WORK ITEM →
Keep the wording of every entry exactly as it is while leaving the pictures out of your copy.
- - - -
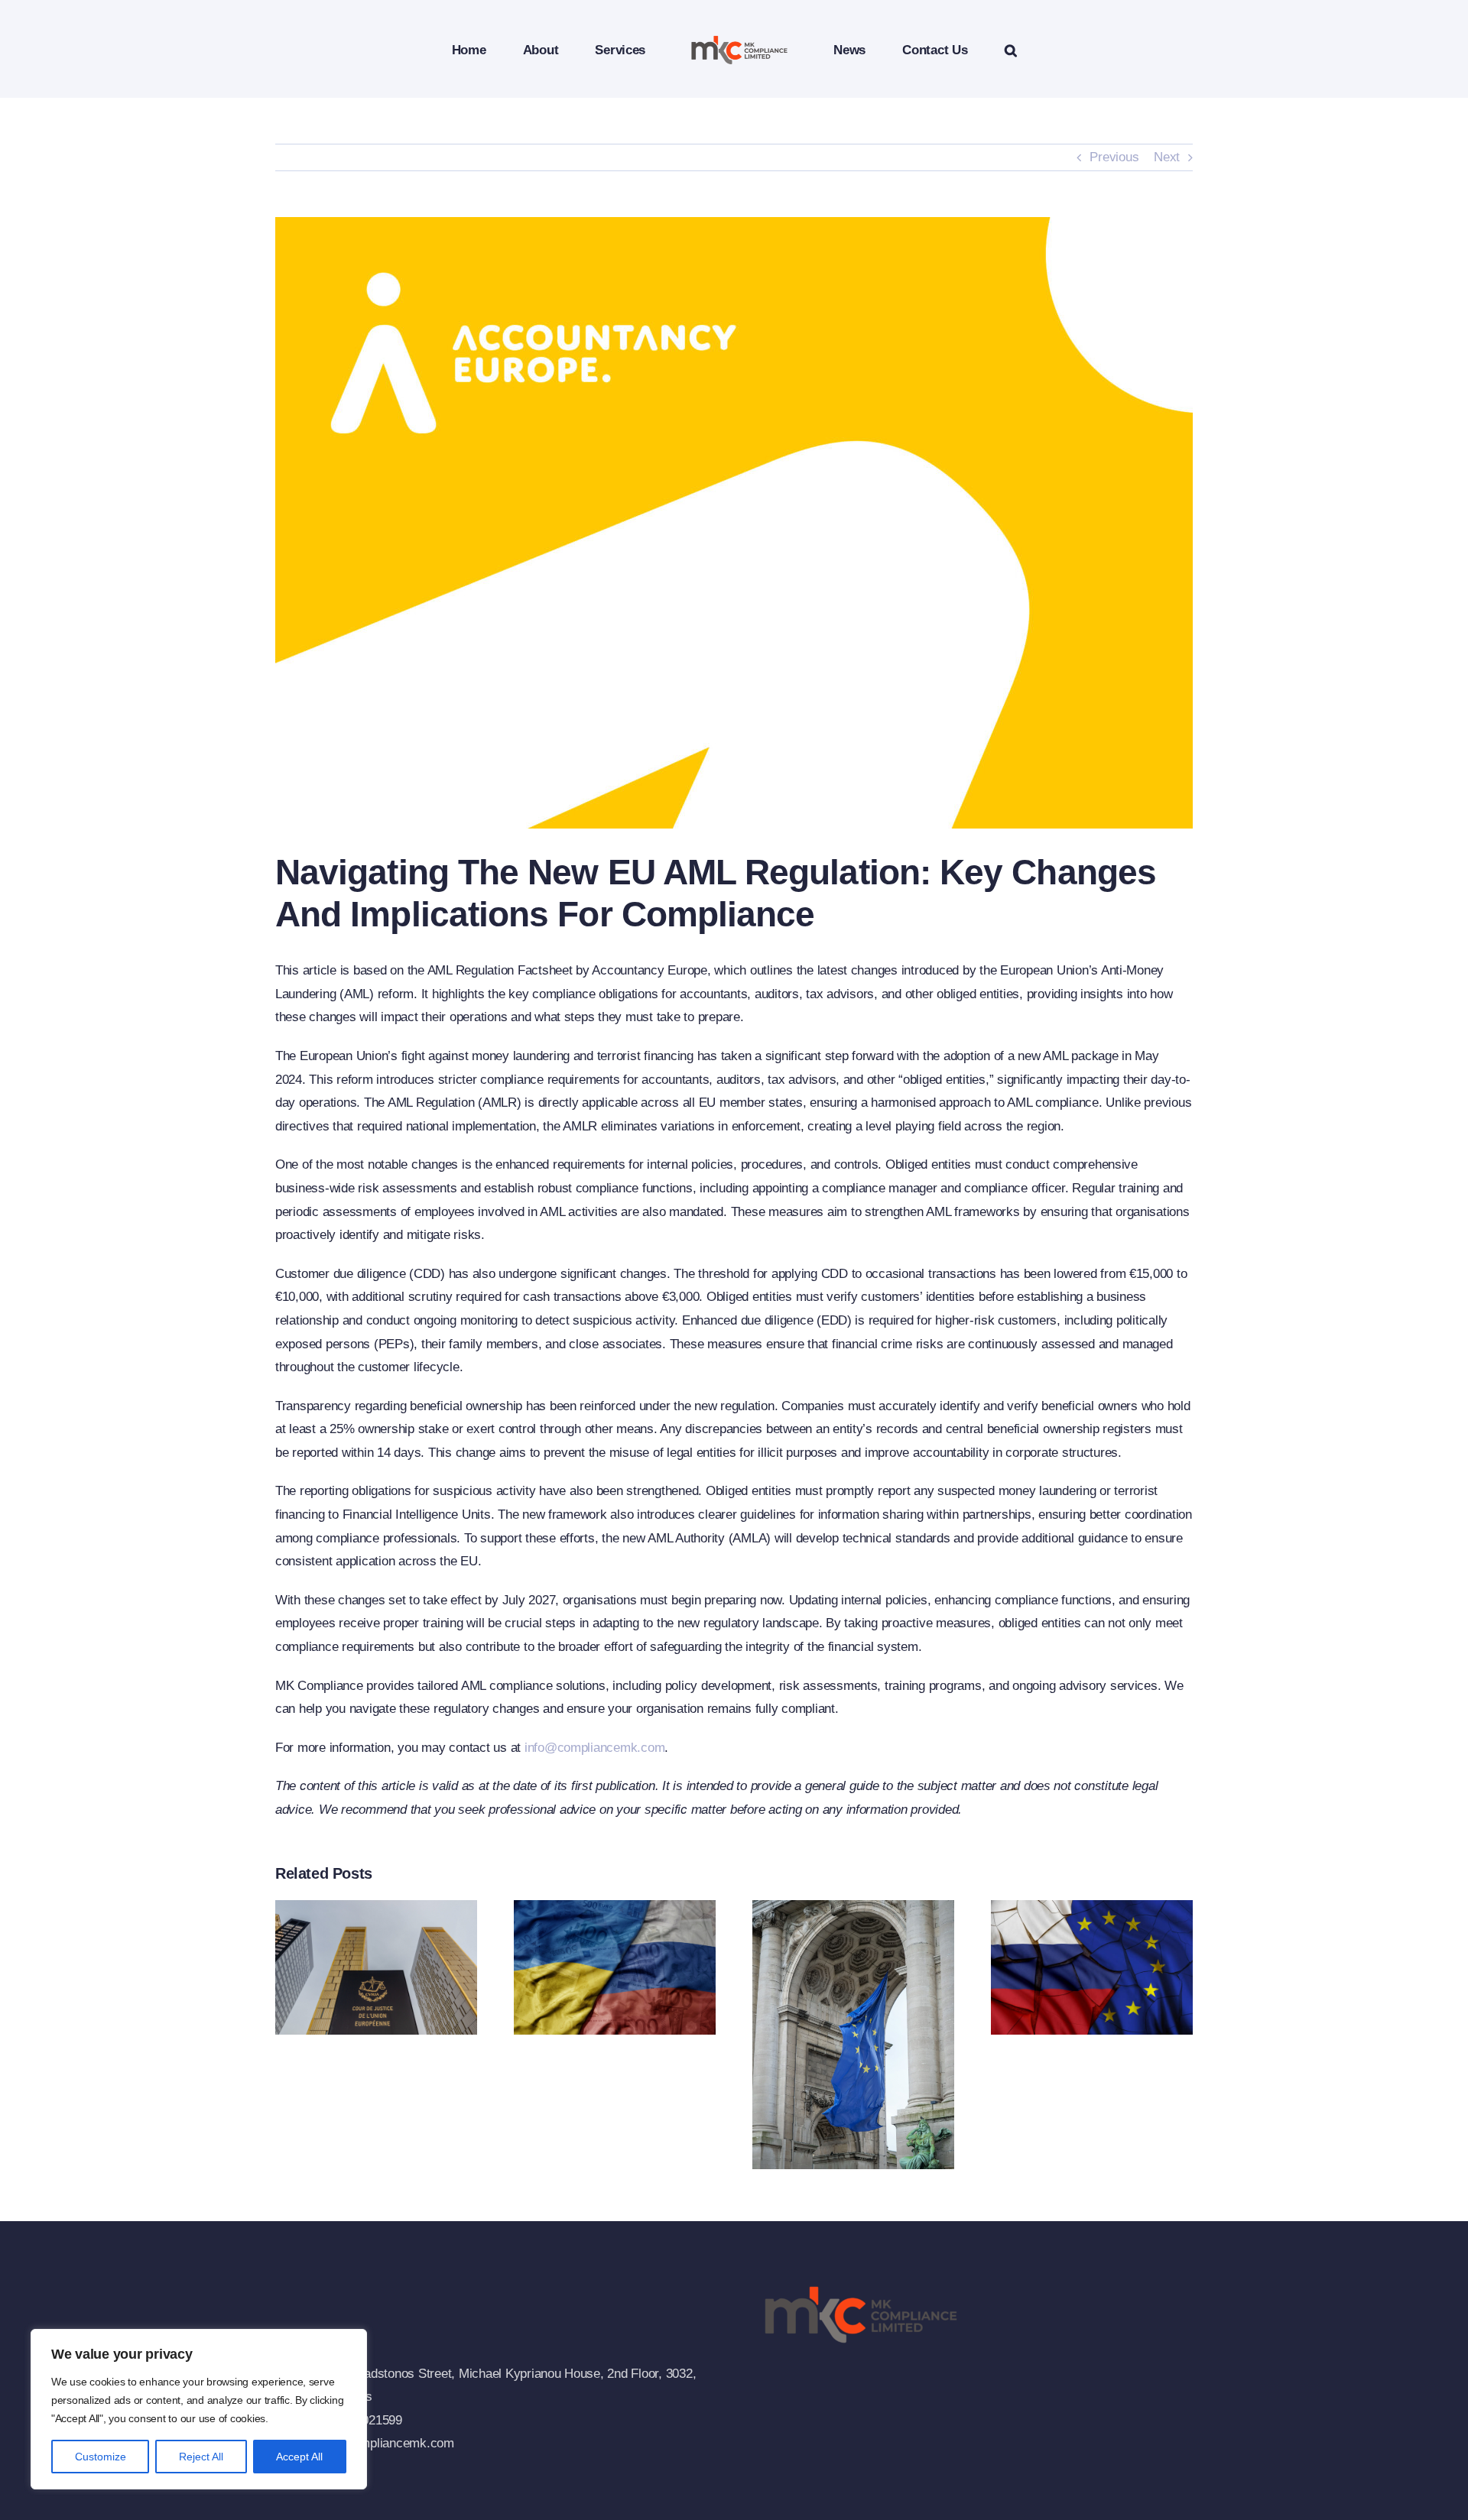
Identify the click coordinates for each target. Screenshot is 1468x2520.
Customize (100, 2456)
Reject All (201, 2456)
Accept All (299, 2456)
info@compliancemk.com (595, 1747)
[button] (948, 49)
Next (1167, 157)
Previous (1114, 157)
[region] (199, 2409)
- - - -
RESULT →
Identify the click coordinates for each target. Screenshot is 1468x2520.
Customize (100, 2456)
Reject All (201, 2456)
Accept All (299, 2456)
info@compliancemk.com (595, 1747)
[button] (948, 49)
Next (1167, 157)
Previous (1114, 157)
[region] (199, 2409)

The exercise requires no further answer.